The next time you find yourself in a clinical setting, remember that you are far more than a simple data point. You are a human being with a unique history and a very real experience of pain. Do not let a software-generated priority score tell you otherwise. We have the power to demand better, more equitable systems, but only if we are willing to speak up when the machine gets it wrong. After all, the most advanced diagnostic tool ever created is still the human ability to listen. (And perhaps we should start using it more often than we currently do.)
Frequently Asked Questions
❓ How does algorithmic bias actually affect my visit to the doctor?
It is often subtle, but the short answer is that the software may categorize your symptoms as a lower priority based on historical data that is itself biased. If the training data shows that women were historically given fewer painkillers for the same conditions, the AI learns this as a rule rather than a mistake. You might find yourself waiting longer or receiving less aggressive treatment recommendations because a computer flagged your profile as less urgent. (It is like being ignored by a robot instead of just a human.)
❓ Is this bias intentional on the part of the software developers?
In most cases, it is not a conscious choice. However, because women have been historically dismissed or misdiagnosed, their spending patterns and health records do not always reflect their actual physical needs. The AI is simply a mirror reflecting our own historical failures back at us with mathematical precision. (The machine is not evil; it is just very, very obedient to a flawed set of instructions.)
❓ Can I ask my doctor if they are using AI to make decisions?
You absolutely can, and you should probably do so with a polite but firm smile. Many clinical decision support tools are now integrated directly into electronic health records. Asking what evidence-based protocol a recommendation is following can help you understand if the doctor is relying on a software prompt or their own clinical observation. It is your right to know how your care plan is being formulated. (Never be afraid to ask the person with the stethoscope to show their work.)
❓ Are there specific conditions where this misogyny is most prevalent?
Cardiovascular health and chronic pain are the major battlegrounds here. Research suggests that algorithms frequently miss signs of heart attacks in women because they are looking for symptoms typically observed in men. Similarly, autoimmune disorders - which disproportionately affect women - are often buried under AI-generated labels of somatic symptom disorder or general anxiety. (It is the modern version of being told your symptoms are just in your head.)

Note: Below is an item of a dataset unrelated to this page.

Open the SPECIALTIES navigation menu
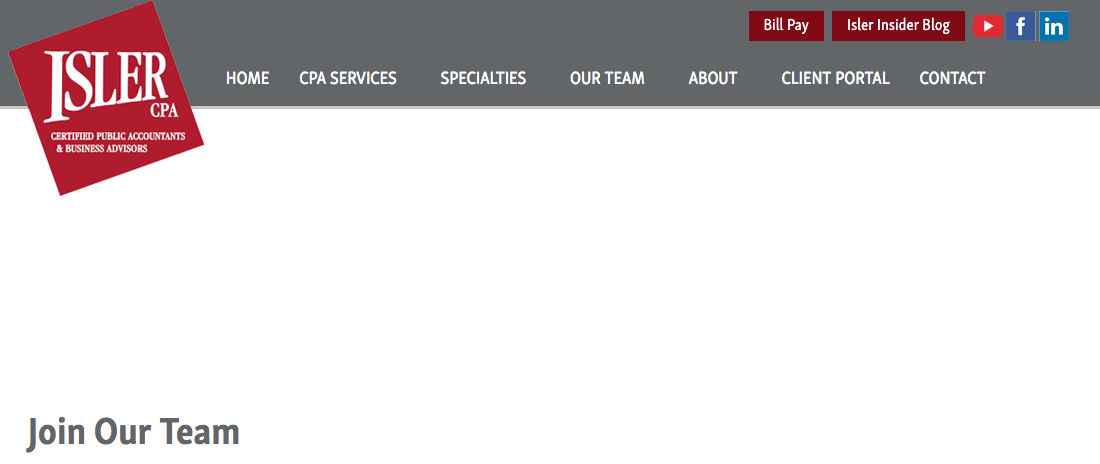The image size is (1100, 464). point(483,78)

❓ What is being done to fix these algorithmic pitfalls?
The movement toward Explainable AI is gaining some traction in the medical community. This involves creating systems that show their work, rather than just spitting out a binary yes or no. By forcing the algorithm to explain why it arrived at a certain conclusion, human doctors can more easily spot if the logic is based on flawed, gender-biased assumptions. It is a slow process, but awareness is the first step toward re-coding the system. (We are finally starting to realize that the machine needs a supervisor.)
References
Disclaimer: This article is for informational purposes only and does not constitute professional medical advice. Always seek the advice of your physician or another qualified health provider with any questions you may have regarding a medical condition or the use of algorithmic healthcare tools. Do not disregard professional medical advice or delay in seeking it because of something you have read in this column.